The impact of comorbid personality disorders on the effectiveness of acute phase treatments for depression: a meta-analysis and meta-regression
Background Results from previous meta-analyses of the impact of comorbid personality disorders (PD’s) on treatment outcomes for depressive disorder are contradictory and biased by methodological differences between included studies.
Aim To investigate the impact of comorbid PD on the outcome of depression treatments, using only studies with controlled treatments and structured measurement instruments (PROSPERO, CRD42019120200).

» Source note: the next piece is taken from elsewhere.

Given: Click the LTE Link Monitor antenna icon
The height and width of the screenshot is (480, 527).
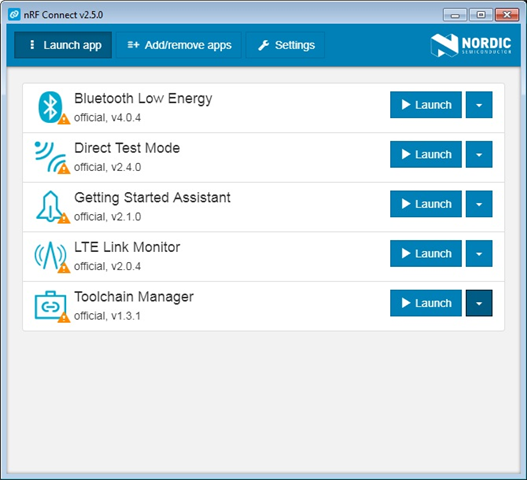Looking at the screenshot, I should point(50,255).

Method Studies were searched in PubMed, PsycINFO and Embase, and in reference lists of selected articles and previous meta-analyses. Treatment studies for depression with a subset of individuals with comorbid PD were included. Primary outcome was depression severity change during treatment. Effect sizes were estimated using random effect models, study-level variables were examined with meta-regression. Bias was assessed with the Risk of Bias tool.
Results Six studies involving 942 individuals (447 with PD) were included. There was no significant difference in depression severity reduction between individuals with and without PD (g = 0.03, 95% CI -0.15-0.20, p = 0.27). Heterogeneity and risk of bias were low. The meta-regression did not yield significant results.
Conclusion Findings don’t indicate an impact of comorbid PD on the outcome of acute phase treatment for depression. Depressed patients with and without comorbid PD should receive the same evidence-based depression treatments.